◆ **Extrait source**:
********************
Contexte : micro-aventure de quelques jours seul à pied dans la forêt d’Orient (9/2018)
Ayant très bien avancé le matin je profitais d’une longue après-midi, installé à une dizaine de mètres de l’eau. Je passais le temps en dessinant un peu, quand soudain le “splatsh” d’un balbuzard pêcheur s’écrasant sur l’eau non loin me fit presque sursauter, spectacle incroyable et inédit pour moi, un véritable cadeau du ciel, c’est le cas de le dire. Équipé de mes jumelles j’observais avec grand plaisir la rive en face. Plus elle s’ombrageait au fil de la journée et plus elle s’animait. J’y contemplais des animaux par dizaines, des sangliers et des biches notamment. Ce spectacle dura longtemps. Parfois je me demandais pourquoi de mon côté c’était désert en comparaison. Bref, avant que le jour ne baisse trop je marche 5 minutes pour poser la tente en forêt, c’est toujours plus agréable à faire quand on y voit un peu. Je retourne ensuite à mon spot sur la rive.
********************
◆ **Section des données**:
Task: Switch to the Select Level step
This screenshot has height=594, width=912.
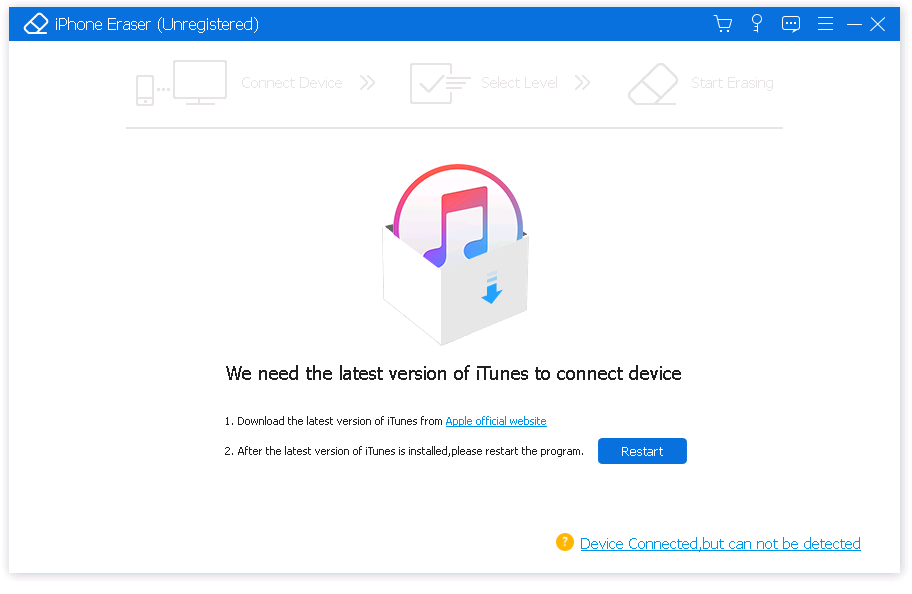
********************
◆ **Actions demandées**:
A. Recopiez fidèlement le passage du récit de la forêt d’Orient compris entre « Ayant très bien » et « sur la rive. », ces deux bornes incluses.
B. Pour chacune des affirmations suivantes, indiquez par oui ou par non si elle concorde avec le récit de la forêt d’Orient, en citant mot pour mot les termes du récit qui tranchent : (i) des sangliers et des biches sont observés sur la rive d’en face ; (ii) la tente est montée au bord de l’eau ; (iii) la rive d’en face s’animait davantage à mesure qu’elle s’ombrageait.
Les lignes proviennent d’une source distincte de celle de l’extrait.

◆ **Réponses par tâche**:
A.
Ayant très bien avancé le matin je profitais d’une longue après-midi, installé à une dizaine de mètres de l’eau. Je passais le temps en dessinant un peu, quand soudain le “splatsh” d’un balbuzard pêcheur s’écrasant sur l’eau non loin me fit presque sursauter, spectacle incroyable et inédit pour moi, un véritable cadeau du ciel, c’est le cas de le dire. Équipé de mes jumelles j’observais avec grand plaisir la rive en face. Plus elle s’ombrageait au fil de la journée et plus elle s’animait. J’y contemplais des animaux par dizaines, des sangliers et des biches notamment. Ce spectacle dura longtemps. Parfois je me demandais pourquoi de mon côté c’était désert en comparaison. Bref, avant que le jour ne baisse trop je marche 5 minutes pour poser la tente en forêt, c’est toujours plus agréable à faire quand on y voit un peu. Je retourne ensuite à mon spot sur la rive.

B.
(i) Oui : « J’y contemplais des animaux par dizaines, des sangliers et des biches notamment. »
(ii) Non : « je marche 5 minutes pour poser la tente en forêt »
(iii) Oui : « Plus elle s’ombrageait au fil de la journée et plus elle s’animait. »